3. Add a tripwire to `tests/preload.ts` (it already exists for the PostHog mock): if `CLAUDE_MEM_DATA_DIR` is unset, set it to a per-run `mkdtempSync` dir so NO test can fall through to `~/.claude-mem`. (Env restoration discipline: copy `tests/env-isolation.test.ts:31-90`.)

### Documentation references
- Offending lines verbatim: process-manager.test.ts:24-25, 28-43, 109, 499-503 (test-hygiene report §1).
- Copy-ready isolation patterns: Pattern A `write-json-file-atomic.test.ts:34-40`; Pattern C env restore `env-isolation.test.ts:31-90`.
- Env override honored at `src/shared/paths.ts:19-20`.

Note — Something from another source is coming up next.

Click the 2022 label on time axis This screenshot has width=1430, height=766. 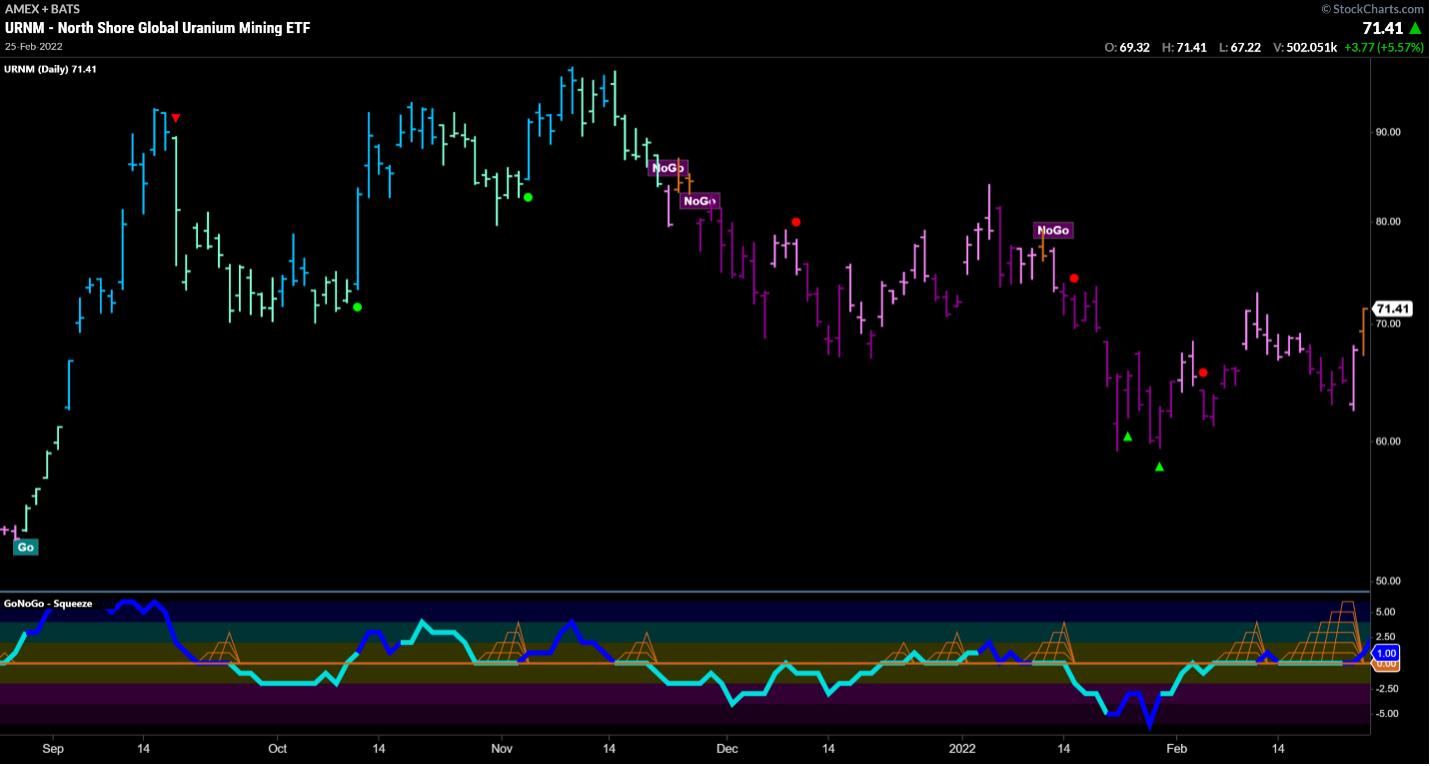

### Verification checklist
- `bun test tests/infrastructure/` green.
- While the suite runs: `ls -la ~/.claude-mem/worker.pid; shasum ~/.claude-mem/worker.pid` before/after → byte-identical (or consistently absent).
- `grep -rn "homedir()" tests/` → no hit resolves a data-dir path for writes.
- Full `npm test` green.

### Anti-pattern guards
- Do not mock `fs` to fake isolation — real temp dirs only, the tests exercise real file semantics.
- Do not weaken assertions to dodge the trap; the fresh-import pattern is proven in-repo.

---

## Phase 7: Final Verification

1. **Full suite + typecheck:** `npx tsc --noEmit` and `npm test` — zero failures.
2. **Anti-pattern greps (all must be empty):**
   - `grep -rn "INSTALLED_CACHE_PATH\|detectInstalledVersion" scripts/`
   - `grep -n "admin/restart" scripts/sync-marketplace.cjs`
   - `grep -n "37777" src/ scripts/ -r` (hardcoded port)
   - `grep -rn "resolveBunRuntime" src/shared/worker-utils.ts`
   - `grep -rn "homedir(), '.claude-mem'" tests/`
3. **Triple-restart soak:** run `npm run build-and-sync` three times consecutively; every run must end `Worker restart verified`; `/api/health` pid changes each time, version stays the built version; `grep -c "refusing to start duplicate\|Failed to start server" ~/.claude-mem/logs/claude-mem-$(date +%F).log` shows no new occurrences during the soak.
4. **Stale-launcher convergence test (the original bug):** manually spawn a worker from an OLD cache dir (`node ~/.claude/plugins/cache/thedotmack/claude-mem/<old>/scripts/bun-runner.js .../worker-service.cjs start`), then trigger any hook (or `ensureWorkerRunning` via a session). Expect in the log: exactly ONE `Worker version mismatch — recycling stale worker`, then the self-replacing restart, then a healthy marketplace-version worker — NO ping-pong (no second recycle within 5 minutes).
5. **Observation check:** confirm claude-mem itself recorded observations during the soak (the worker was restarting underneath the recorder — the pipeline must survive its own surgery): query the 10 most recent rows in `~/.claude-mem/claude-mem.db` `observations` and confirm fresh timestamps.
6. **Docs:** update `docs/public/troubleshooting.mdx` if it documents the old restart semantics; CHANGELOG is auto-generated — do not edit.